It is the youth's duty to take control of this country's political direction


There’s roiling unrest in America, in case you’ve been living under a rock. Dissatisfaction with our government and society has hit an all time high, yet the existing power structures seem intent on perpetuating the status quo. Enter the two wild cards: Donald Trump and Bernie Sanders. While the former has become a media darling thanks to his sound-bitable rhetoric and aggressive nature, the same media shuns Sanders to a profound level. 

Bernie Sanders may not need the mainstream media to upset the Democratic Party and herald something new, but apathy will be his worst enemy.

The lack of media coverage hardly seems surprising in light of Sander’s radical nature. He has trumpeted a lack of a Super PAC as proof that corporate money doesn’t control him and his proposed measures would limit campaign funding for future elections. While America seems to be sick of a Congress purchased by the wealthy, the media – as a corporate machine – understandably doesn’t want to help a candidate strip power away from them.

Yet Sanders has been succeeding. Somehow, despite the odds, his rallies have become massive events drawing tens of thousands of people. While most attendees are young and white, he has worked to expand his platform to incorporate racial issues. Days after “Black Lives Matter” activists disrupted a rally in Seattle, Sanders released a sweeping racial equality platform and hired Symone Sanders – a racial justice activist of no relation – to be his national press secretary.

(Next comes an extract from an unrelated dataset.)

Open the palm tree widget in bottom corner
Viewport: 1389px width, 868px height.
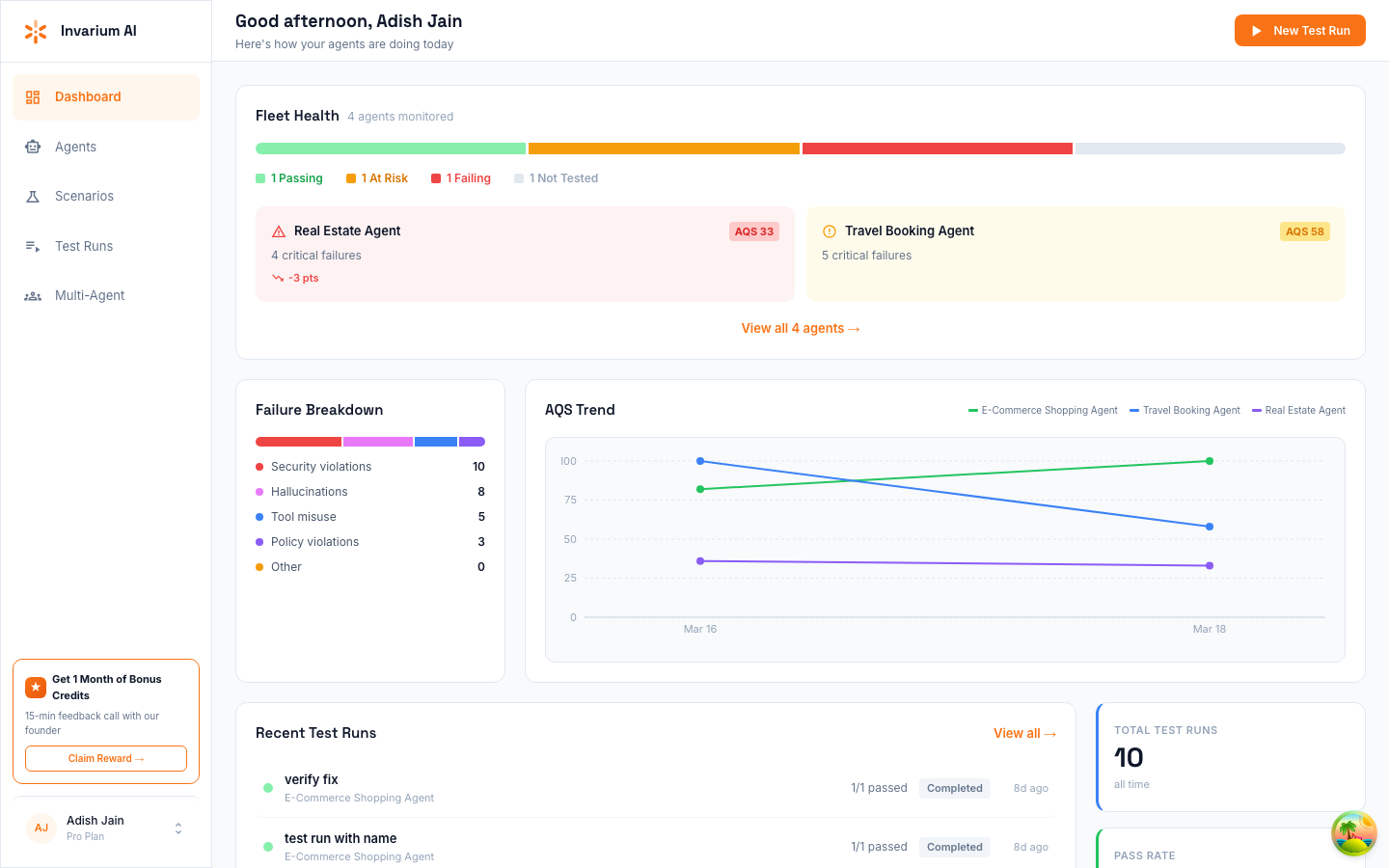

Imagine, a politician paying attention to his constituents and not the companies that funded his campaign.

It is worth noting the incident with the “Black Lives Matter” activists is indicative of Sanders’ nature. He allowed them to hold the podium, say what they wanted, and – after waiting 15 minutes – shook a few hands and left for the next scheduled rally. This comes in marked contrast to Trump’s behavior in regard to race. During one of his press conferences, an Univision reporter, Jorge Ramos, was physically removed from the conference for asking pointed questions about Trump’s plans for immigration.

Sanders has also been sweepingly successful on social media. This success has led to the mainstream media gently reassuring us that social media represents an isolated pocket of the world, filled with a small number of people who can easily share stories that can skew perception. Don’t fear, his idealism doesn’t stand a chance. He can’t win. It would splinter the Democratic Party. Even if he were elected, it wouldn’t change anything – so the corporate media would have us believe.

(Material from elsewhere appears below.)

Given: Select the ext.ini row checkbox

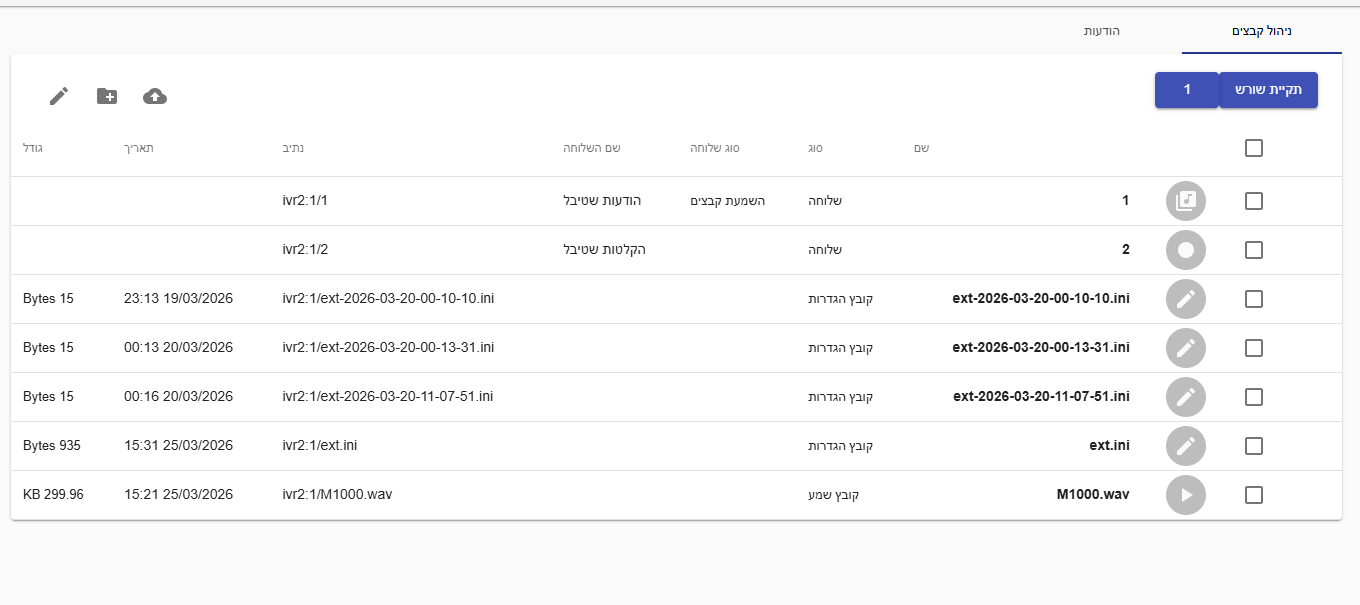Looking at the screenshot, I should coord(1254,446).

The last two years of Congress has seen bafflingly low approval ratings. Fourteen percent has been the average yearly approval rating according to the Gallup Poll. In November 2013, the approval rating hit nine percent.

Nine percent. Let that number sink in. As a democratically elected body, only nine percent of Americans felt that Congress was competently doing its job. Do we want to let this continue? Do you want to continue to expect the government to use and abuse the majority of the population for the benefit of major corporations and our elected officials?

As the youth, as educated college students, we have to be active. You should want to determine your fate. You should want this country to be the best it can possibly for the highest possible amount of people. We need to take control of the political direction of this country in a concerted and sustained manner.

Bernie Sanders might not win. As it stands now, he probably won’t win. But maybe he will. The naysayers say that even if he were to be elected, he might not be able to accomplish anything he aims to accomplish. Others point to Obama’s lack of domestic accomplishment as proof of the break between electoral hopes and presidential reality. Yet much of this failure –notably the forced dilution of Obamacare into the ineffective machinery it is today – can be laid directly at the feet of an intransigent Congress, notably the Republican Party.

The art of political compromise seems to be dead. The Republican Party has been caught off guard by the insurgent Trump, who has harnessed the usually aimless racist undertones of many of the party’s policies to whip up a populist frenzy. Clinton is a weak candidate, running a tired establishment campaign. The time for sweeping change is now.